(WHAT TO PRODUCE)
Each line below must be reproduced exactly as it stands. Pictures stay out of the copy.

*** RECORDS SUPPLIED Section Begins ***

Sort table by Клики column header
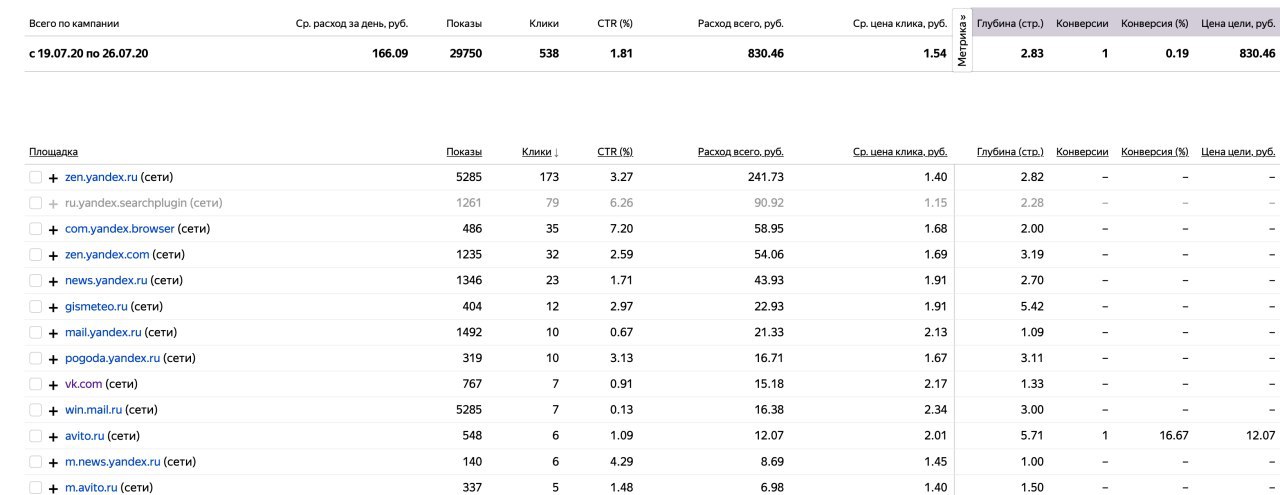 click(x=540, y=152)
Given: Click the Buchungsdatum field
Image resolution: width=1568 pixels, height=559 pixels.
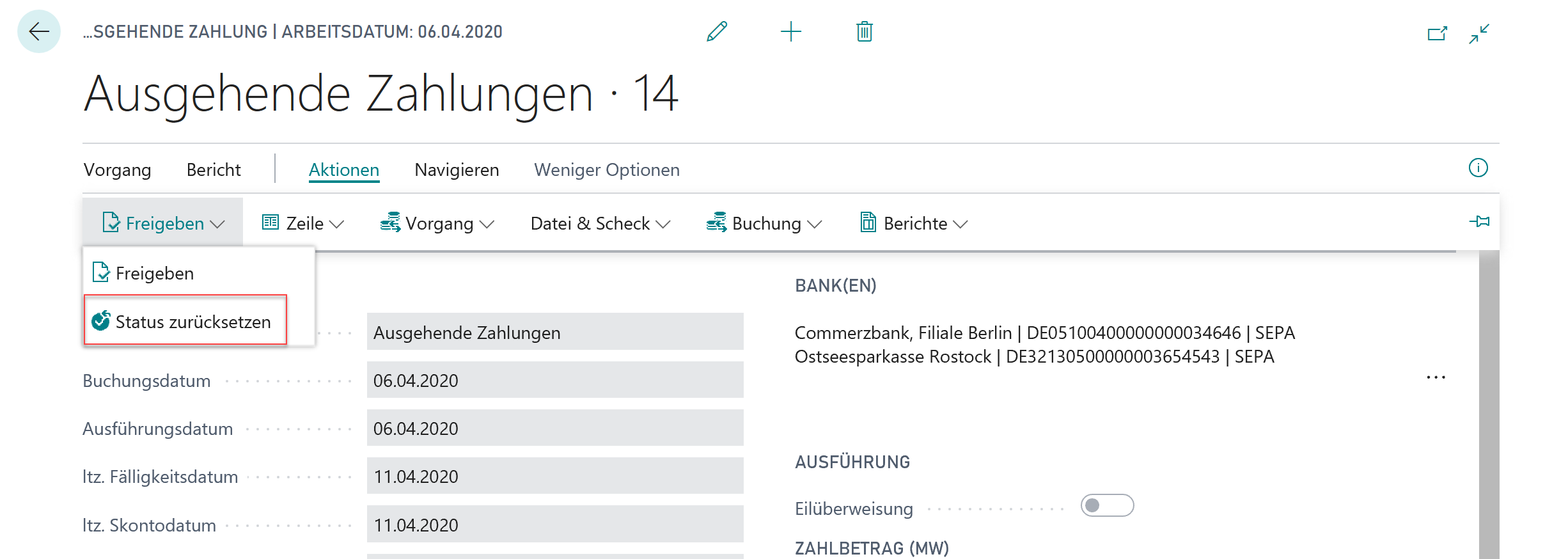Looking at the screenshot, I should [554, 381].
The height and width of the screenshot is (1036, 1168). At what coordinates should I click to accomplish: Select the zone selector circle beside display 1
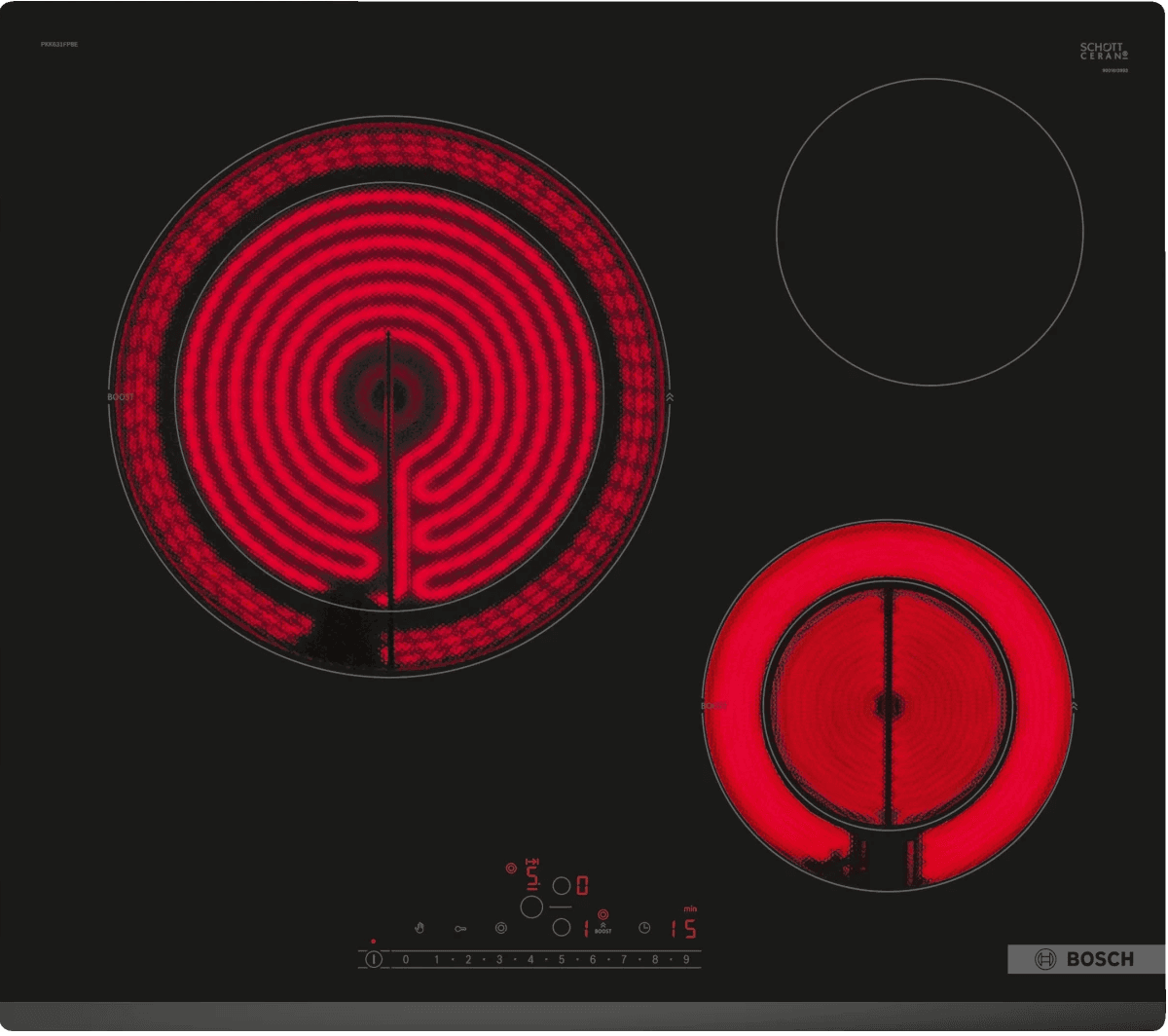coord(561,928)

*** RECORDS SUPPLIED Section Ends ***

(OUTPUT)
Sort table by Клики column header
 click(x=540, y=152)
Given: Click the Buchungsdatum field
Image resolution: width=1568 pixels, height=559 pixels.
Looking at the screenshot, I should [554, 381].
The height and width of the screenshot is (1036, 1168). At what coordinates should I click to accomplish: Select the zone selector circle beside display 1
coord(561,928)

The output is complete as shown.